Memory usage of Retail dataset

Figure 6a, b is the contents of the hash map during executing the proposed method SR-FPgrowth with datasets Mushroom and Accidents. The support is the frequency of each transaction. A set of selected transactions are included in the table. The full hash map cannot be presented because the datasets are very huge in size.

The implementation of the proposed method with all three algorithms (SR-FPgrowth, SR-PrePost\(^{+}\),SR-FPclose) is performed well and far better than the original algorithms. The increase in memory consumption of SR-FPgrowth is negligible, but SR-FPclose consumes more memory.

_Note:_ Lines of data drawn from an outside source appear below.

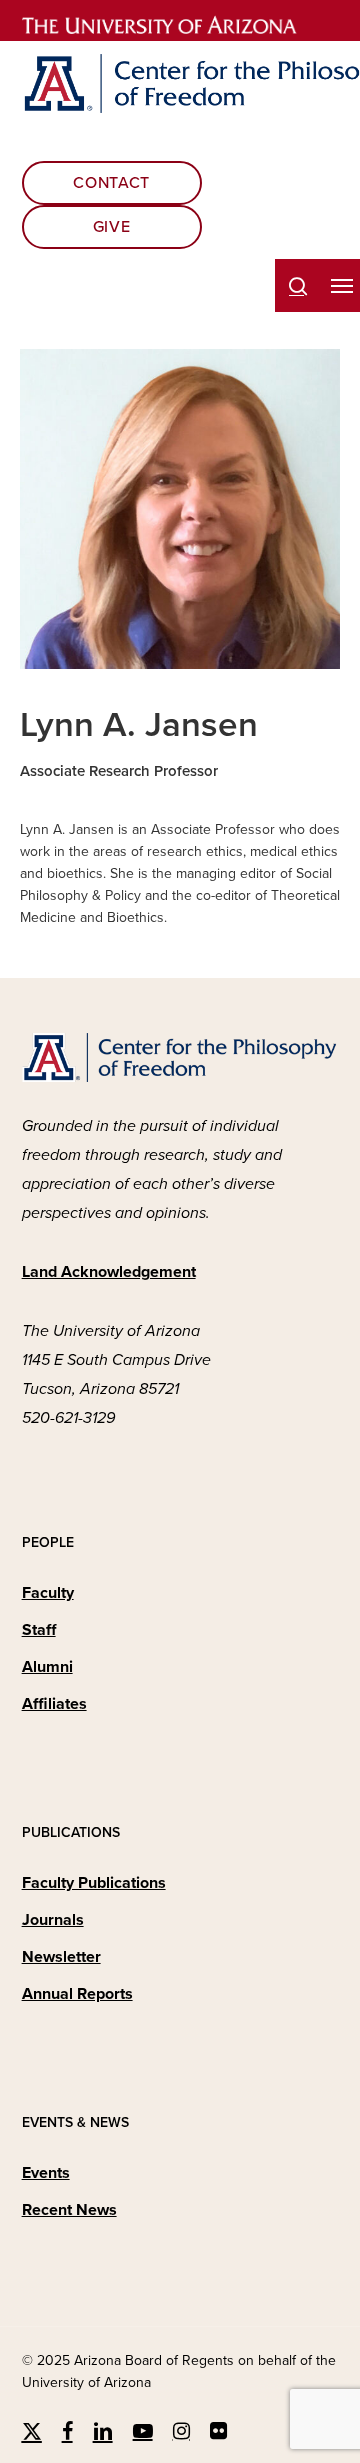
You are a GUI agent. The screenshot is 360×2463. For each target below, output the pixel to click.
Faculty (48, 1593)
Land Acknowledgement (109, 1272)
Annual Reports (77, 1994)
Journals (53, 1920)
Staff (39, 1630)
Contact (111, 183)
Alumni (47, 1667)
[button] (342, 286)
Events (46, 2173)
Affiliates (54, 1704)
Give (112, 227)
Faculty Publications (94, 1883)
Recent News (69, 2210)
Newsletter (61, 1957)
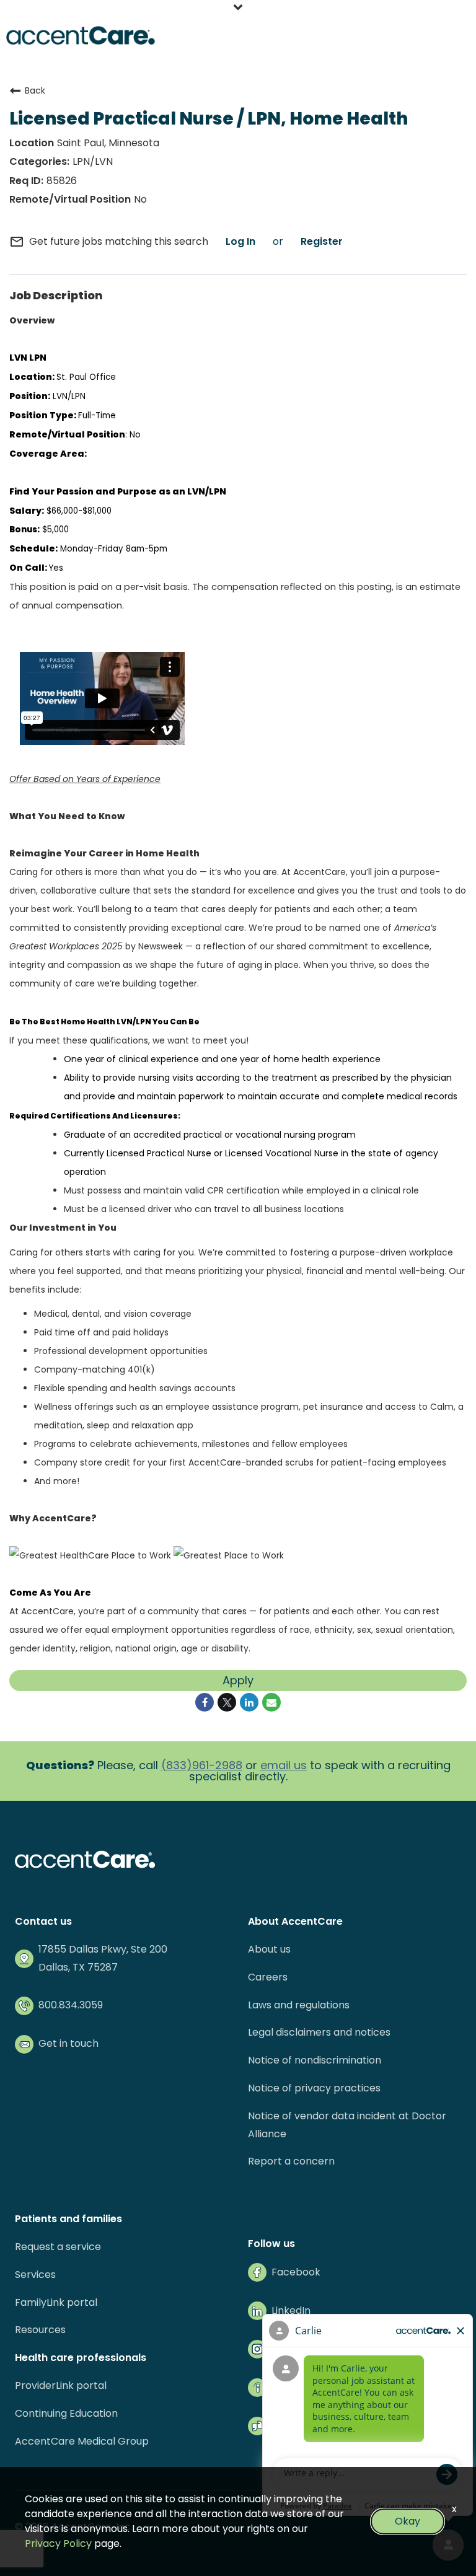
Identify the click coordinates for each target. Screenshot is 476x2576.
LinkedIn (291, 2310)
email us (283, 1765)
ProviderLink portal (61, 2385)
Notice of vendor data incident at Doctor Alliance (347, 2125)
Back (35, 90)
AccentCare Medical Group (82, 2441)
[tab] (238, 8)
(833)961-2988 (201, 1765)
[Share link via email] (271, 1702)
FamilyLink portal (56, 2302)
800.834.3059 (70, 2005)
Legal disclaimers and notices (319, 2032)
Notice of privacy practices (314, 2088)
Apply (238, 1680)
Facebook (295, 2272)
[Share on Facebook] (204, 1702)
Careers (268, 1977)
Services (35, 2274)
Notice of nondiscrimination (314, 2060)
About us (269, 1949)
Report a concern (291, 2161)
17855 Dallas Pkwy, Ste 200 (102, 1949)
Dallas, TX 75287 (78, 1967)
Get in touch (68, 2043)
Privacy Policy (58, 2543)
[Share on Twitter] (227, 1702)
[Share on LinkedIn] (249, 1702)
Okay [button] (407, 2521)
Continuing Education (66, 2413)
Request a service (58, 2247)
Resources (40, 2330)
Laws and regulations (299, 2005)
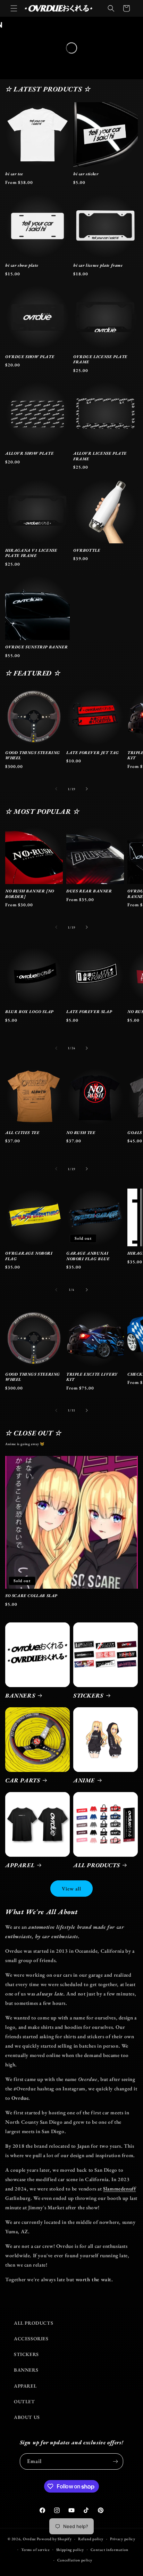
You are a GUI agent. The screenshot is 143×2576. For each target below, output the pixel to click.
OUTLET (24, 2401)
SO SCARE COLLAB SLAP (31, 1595)
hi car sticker (85, 174)
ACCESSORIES (31, 2338)
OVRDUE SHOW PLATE (29, 356)
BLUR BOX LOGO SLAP (29, 1011)
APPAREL (19, 1865)
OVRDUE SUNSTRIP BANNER (36, 647)
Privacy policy (122, 2538)
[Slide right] (86, 788)
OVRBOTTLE (86, 550)
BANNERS (20, 1695)
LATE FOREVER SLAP (89, 1011)
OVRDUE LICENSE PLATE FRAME (100, 359)
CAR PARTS (22, 1780)
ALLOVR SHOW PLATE (29, 453)
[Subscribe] (115, 2461)
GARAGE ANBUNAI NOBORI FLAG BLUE (88, 1256)
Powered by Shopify (54, 2538)
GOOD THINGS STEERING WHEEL (32, 755)
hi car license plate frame (98, 265)
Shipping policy (70, 2549)
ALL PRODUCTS (96, 1865)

In the experimental results the proposed algorithm outperforms all the other algorithms except two results. But with most of the datasets, its memory consumption is almost near to the memory consumption of the original algorithms except a few ones.

The algorithm performs better with the dense dataset. Dataset Retail is a sparse dataset and also with the highest number of items. Hence the possibility of similar transactions is very less. The proposed method performs well with duplicate transactions. It is proved when the datasets are doubled. The worst performance among the results shown is the performance of SR-FPclose with dataset Accidents, but with the dataset Accidentsdouble, the same algorithm performs better. It proved that the algorithm is efficient with the dataset which contains duplicate transactions. The three modified algorithms performed better than their original form with all datasets except the above-mentioned one. The most important and noticeable result from our analysis is the one with dataset Connect. Both algorithms perform well with Connect dataset with normal memory consumption. Dataset Connect is a dense dataset with a lesser number of items. Other datasets are there with a lesser number of items, but the number of transactions is also less than the dataset Connect. In Connect dataset, each item has a chance to appear in more transactions. Hence transaction similarity is increased. This particular result indicates that the proposed method is suitable for a Dense dataset with similar transactions.

8 Conclusion

A novel pre-processing method to speed up the construction of FP-tree is proposed, implemented and tested with standard datasets. The major contribution of the proposal is the incorporation of a hash table which reduces efforts required for sorting and insertion. The experiments carried out with the standard databases proved that the proposed approach is efficient than the conventional FP-tree-based algorithms. An interesting outcome of the study is that the effectiveness of the proposed approach increases with an increase in the size of the data. The merit of the proposed algorithm is more pronounced when huge datasets are used compared to smaller ones.

The proposed approach can be implemented in association with most of the FP-tree-based algorithms. A theoretical and empirical study is required to establish the effectiveness of the proposed method, and also an extensive comparative analysis is required to be carried out.